- _Text block_:
Don’t you wish you could always have that perfect scrape tree in the perfect spot for every hunt? Well, now you can and it’s absolutely free! Now I know that sounded like an infomercial pitch, but the concept is pretty simple, really. All you need to do is find a scrape worthy tree or branch, cut it or transplant it, dig a hole in front of your stand, stick the tree in it, create a mock scrape, and wait for the right buck.
Where to Place Them
Of course, a scrape tree is not suited for every circumstance. They are most effective in open areas like a field, prairie, or food plot, basically anywhere low hanging branches are uncommon. Place them in accordance to your treestand or blind location being sure to set them up for a perfect broadside shot opportunity. Treecoys serve as a tremendous focal point in open areas to draw bucks in for a shot. Now your frustrations of bucks feeding out of range will turn to pure optimism as you wait for him to come work the perfectly placed scrape.
Treecoys serve as tremendous focal points to draw bucks within shooting range, especially in large open areas.
What Type of Tree?
Any tree can work as your base or skeleton so to speak, but you should use a tree species that is preferred by deer for the actual overhanging licking branches. Aromatic species (one’s that hold and give off a lot of scent) like cedar, apple, pine, and grape vines work great. In the video above, you can see how we used an appropriately sized ash tree for our main frame and overhung wild grape vines from the limbs. All you really have to be sure of is that there is a branch or branches hanging between 4-6 feet from the ground.

- _Given exercise 1_:
How high off the ground should the overhanging branches hang, according to the scrape tree text?
- _Given exercise 2_:
Pick up the scrape tree text after its last sentence and write the next part.
The material that comes next is separate from the scrape tree text.

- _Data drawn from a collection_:
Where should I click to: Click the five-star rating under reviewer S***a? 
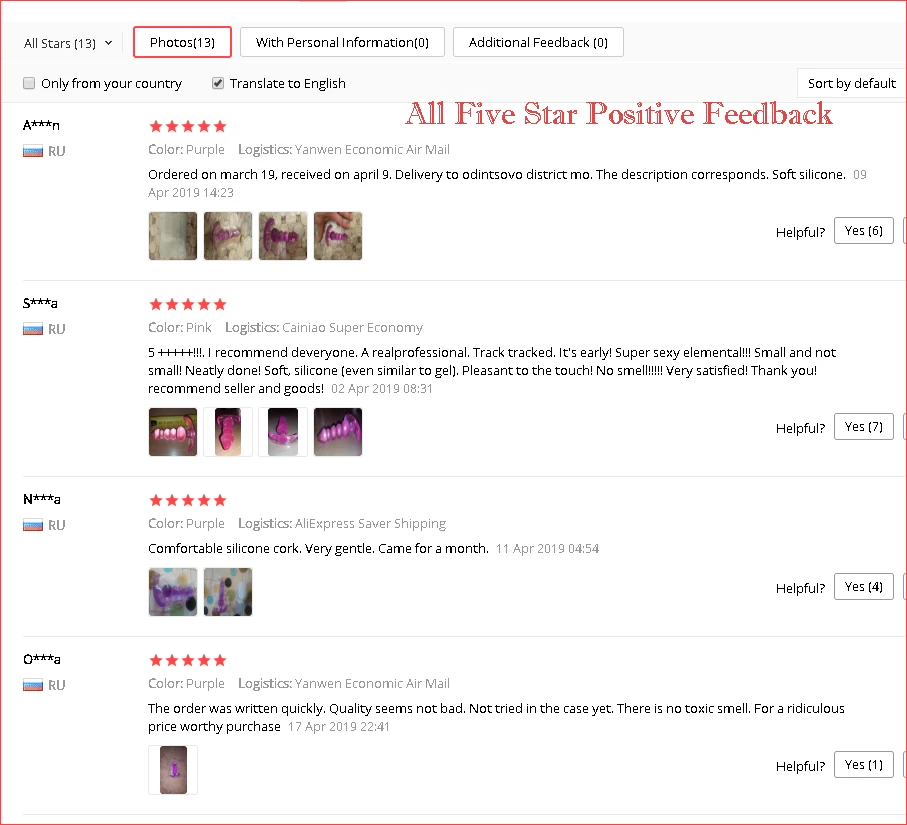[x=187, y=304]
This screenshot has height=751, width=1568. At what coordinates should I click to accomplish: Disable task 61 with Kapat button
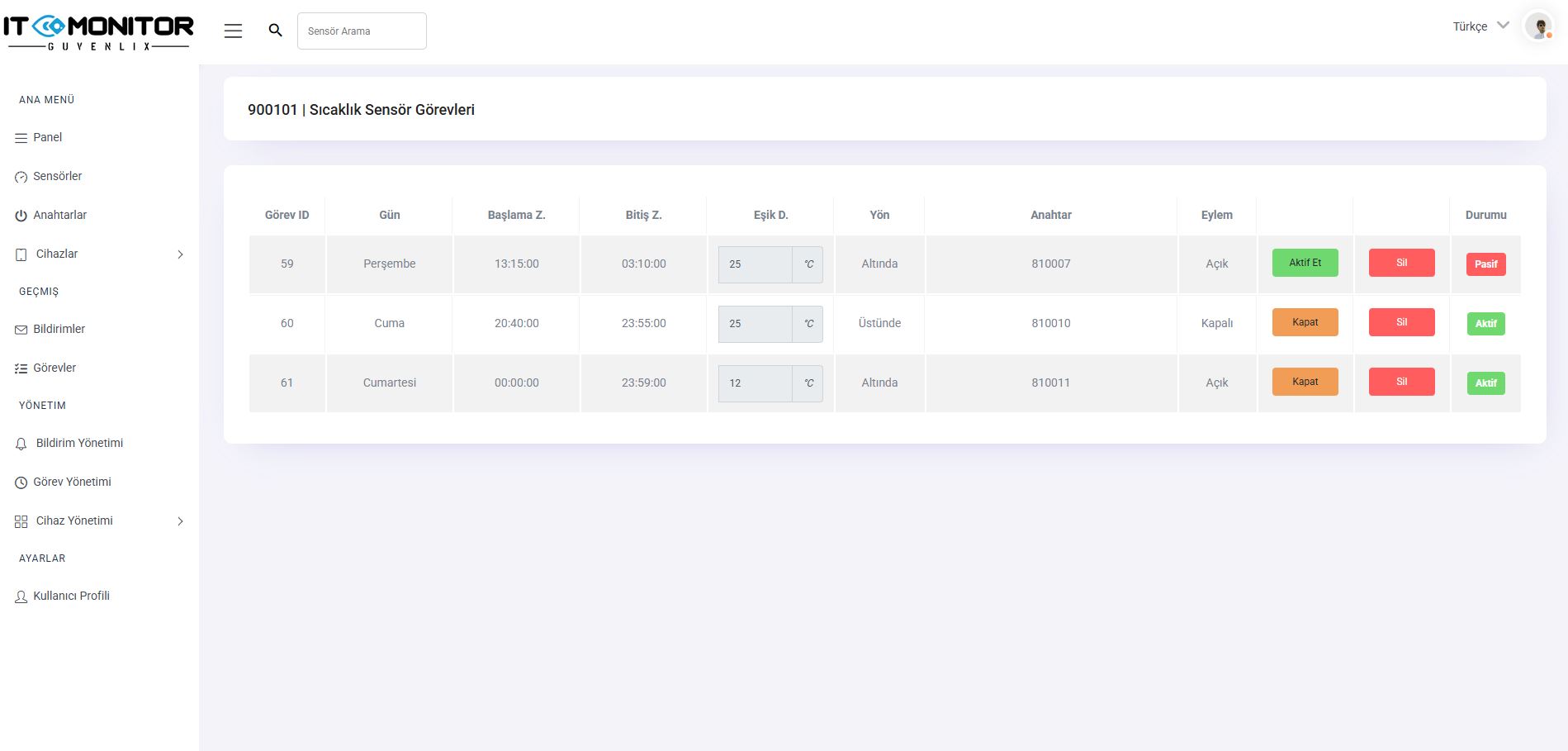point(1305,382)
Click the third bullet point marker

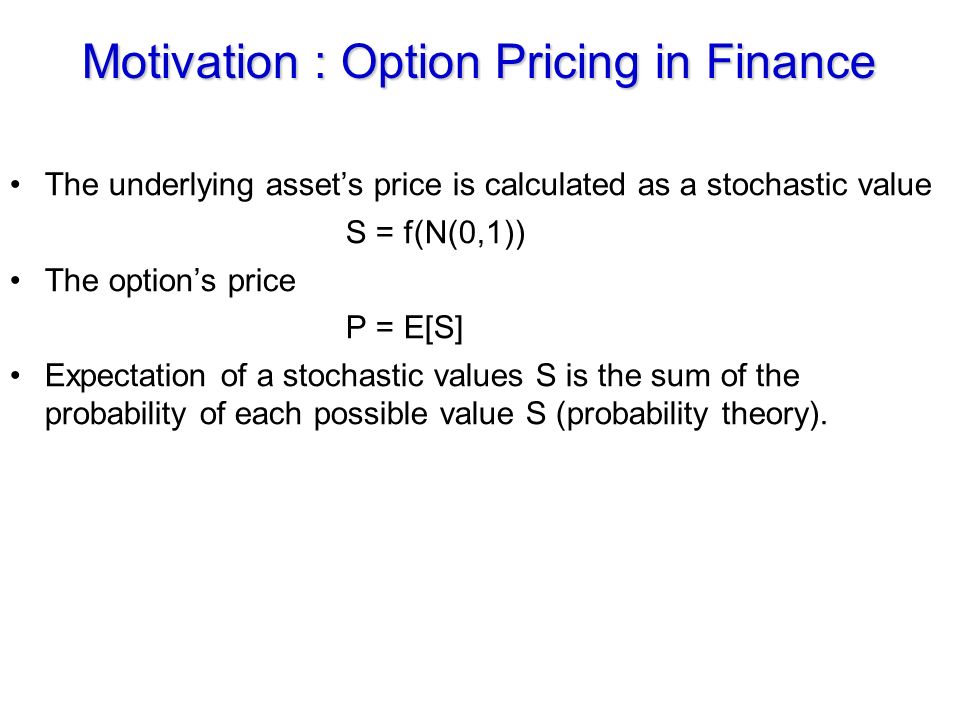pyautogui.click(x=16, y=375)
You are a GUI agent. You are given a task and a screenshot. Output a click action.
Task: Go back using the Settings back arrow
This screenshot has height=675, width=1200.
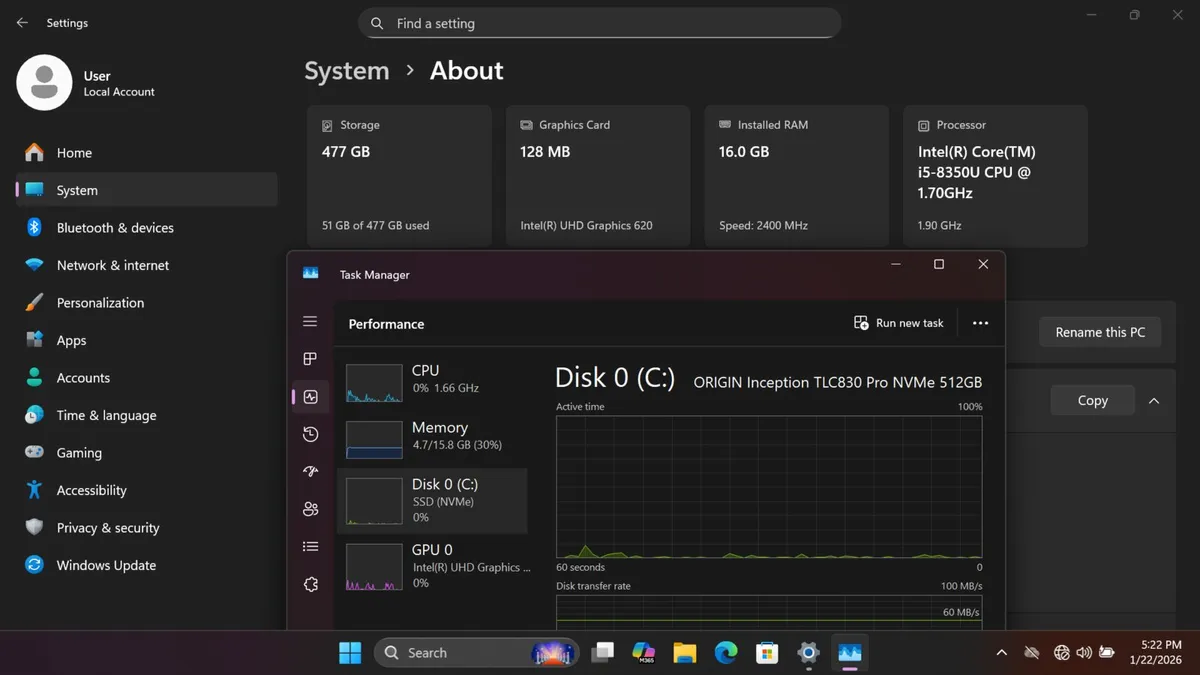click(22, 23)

- _Task answer 1_:
Between 4 and 6 feet from the ground.

- _Task answer 2_:
How Do I Make the Scrape?
Pretty simple, disturb and scrape the ground directly under the licking branch. Use a stick, rake, boot or whatever you can find to expose the dirt. To get things started you can dribble some active scrape scent, hang a scent dripper, or add a little bit of your own pee. Most likely the sight and temptation of a lone standing tree will get the deer (does included) to come and mark it up regardless of the scent.
Using a scrape dripper can be a great way to kick things off!
Best Time to Hunt
Since most activity will be occurring during the night in the early part of October, use a trail camera to monitor activity. If you’ve got one frequenting during daylight, hunt it when conditions are right. Otherwise let it serve as a buck magnet to see what bucks are frequenting your area. The best time to hunt a scrape is during any October cold front and the last 10 days of October. Once the breeding kicks in, bucks are generally more concerned with the does than marking up a scrape. Also, its important to note that treecoys placed in food plots will likely receive more daytime action as they are in an area deer are already feeding in.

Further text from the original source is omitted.